WORK TO BE COMPLETED — The records appear below. Report how many of their lines contain the word "bintang", giving the number alone.

EXCERPTED DATA —
■ ■ ■ ■

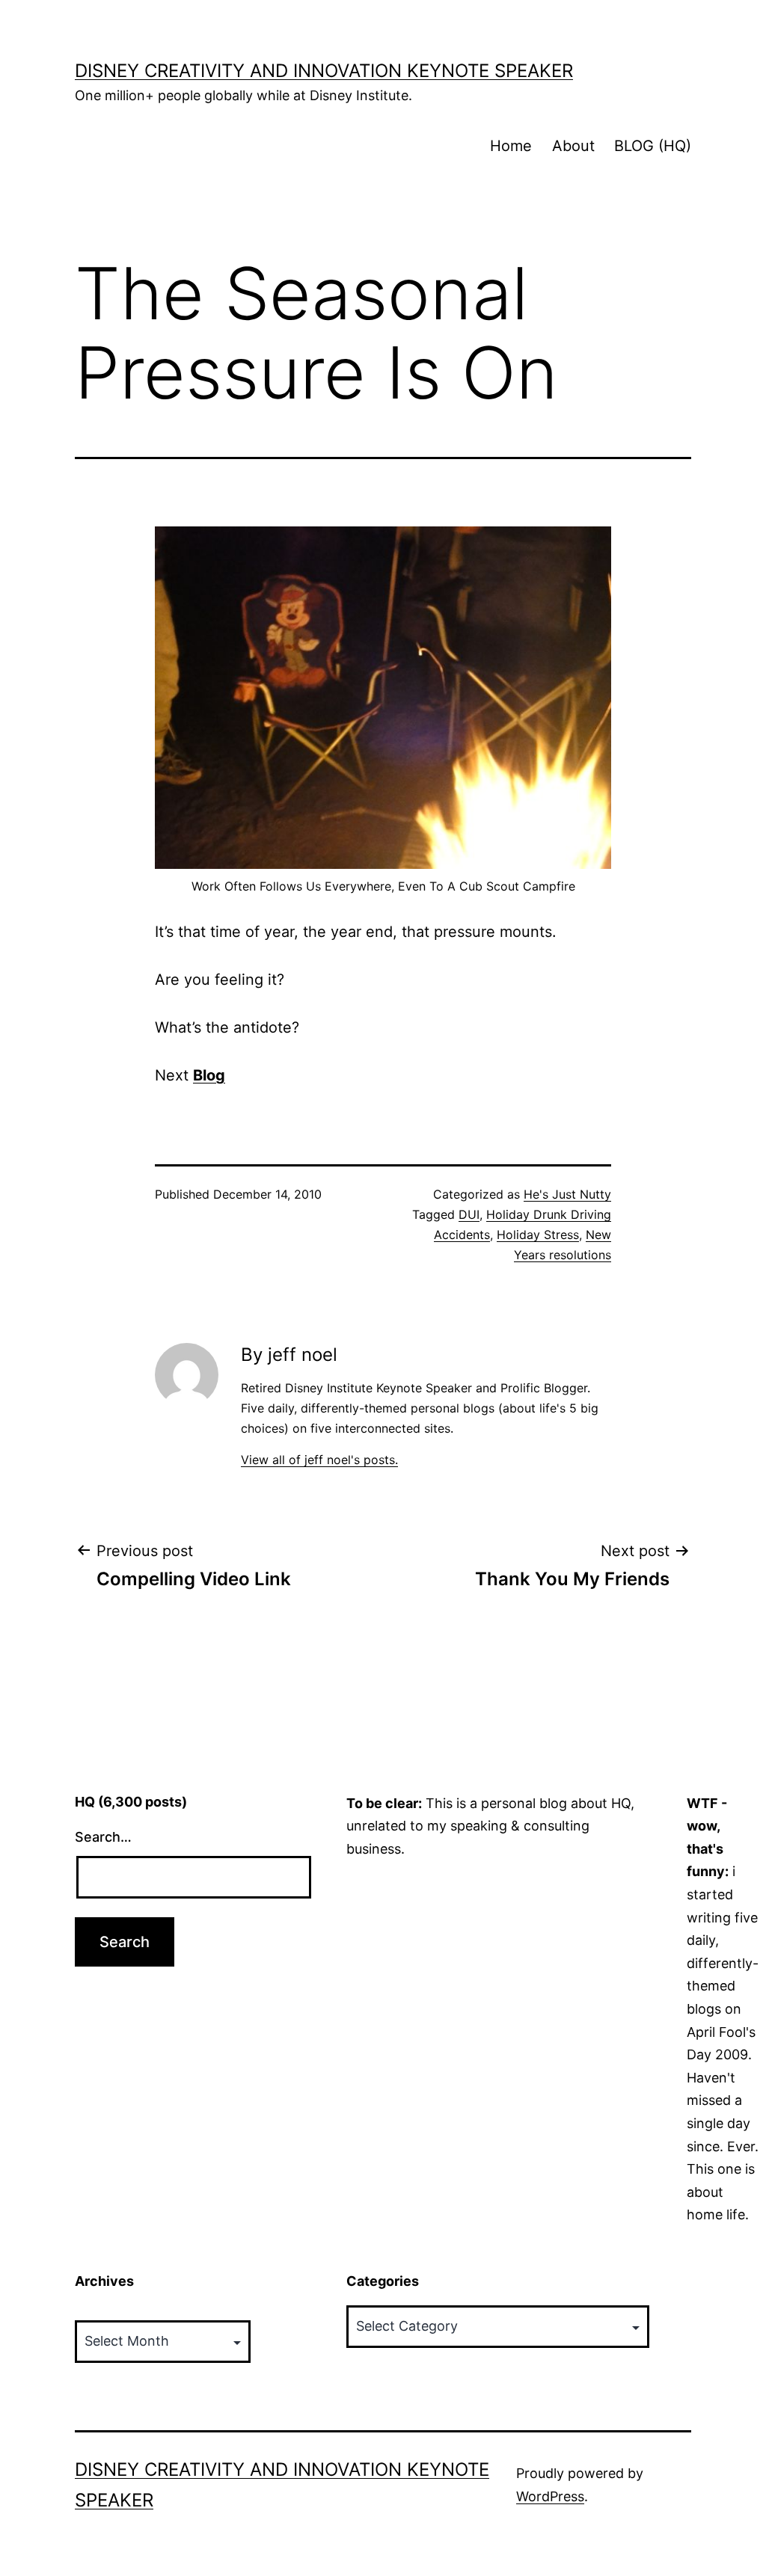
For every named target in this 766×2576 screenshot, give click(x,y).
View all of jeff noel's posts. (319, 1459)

■ ■ ■ ■

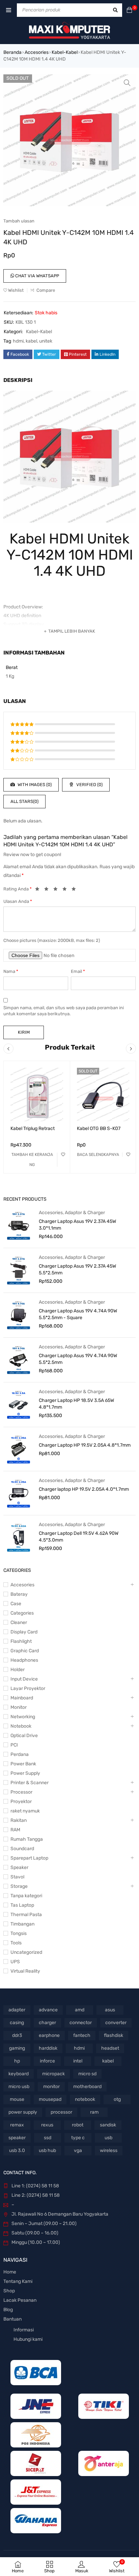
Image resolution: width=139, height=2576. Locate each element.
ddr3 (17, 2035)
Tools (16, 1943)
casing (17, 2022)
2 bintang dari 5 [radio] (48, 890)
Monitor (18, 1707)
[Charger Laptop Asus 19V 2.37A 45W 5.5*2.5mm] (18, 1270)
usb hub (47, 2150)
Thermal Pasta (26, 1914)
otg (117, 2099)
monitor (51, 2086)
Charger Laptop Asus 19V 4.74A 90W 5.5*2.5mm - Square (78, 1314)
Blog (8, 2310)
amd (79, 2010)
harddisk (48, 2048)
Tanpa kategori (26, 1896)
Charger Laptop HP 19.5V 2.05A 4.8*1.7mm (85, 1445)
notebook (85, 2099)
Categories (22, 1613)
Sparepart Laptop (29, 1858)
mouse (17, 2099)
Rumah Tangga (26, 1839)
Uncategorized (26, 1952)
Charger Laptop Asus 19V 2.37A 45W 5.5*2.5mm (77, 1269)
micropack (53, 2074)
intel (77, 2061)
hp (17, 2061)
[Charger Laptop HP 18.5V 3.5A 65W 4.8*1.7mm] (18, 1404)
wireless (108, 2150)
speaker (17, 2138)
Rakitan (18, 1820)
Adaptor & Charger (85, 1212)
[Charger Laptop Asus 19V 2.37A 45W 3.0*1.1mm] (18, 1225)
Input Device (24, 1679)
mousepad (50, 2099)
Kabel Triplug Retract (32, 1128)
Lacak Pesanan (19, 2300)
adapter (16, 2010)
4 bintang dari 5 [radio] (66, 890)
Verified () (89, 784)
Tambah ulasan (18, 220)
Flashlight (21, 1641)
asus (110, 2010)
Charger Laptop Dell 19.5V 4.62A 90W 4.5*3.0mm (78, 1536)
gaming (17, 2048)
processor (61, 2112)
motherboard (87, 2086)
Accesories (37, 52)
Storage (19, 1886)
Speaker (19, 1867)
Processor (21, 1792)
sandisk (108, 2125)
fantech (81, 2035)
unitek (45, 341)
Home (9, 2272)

■ ■ ■ ■

COMPLETED TASK — 2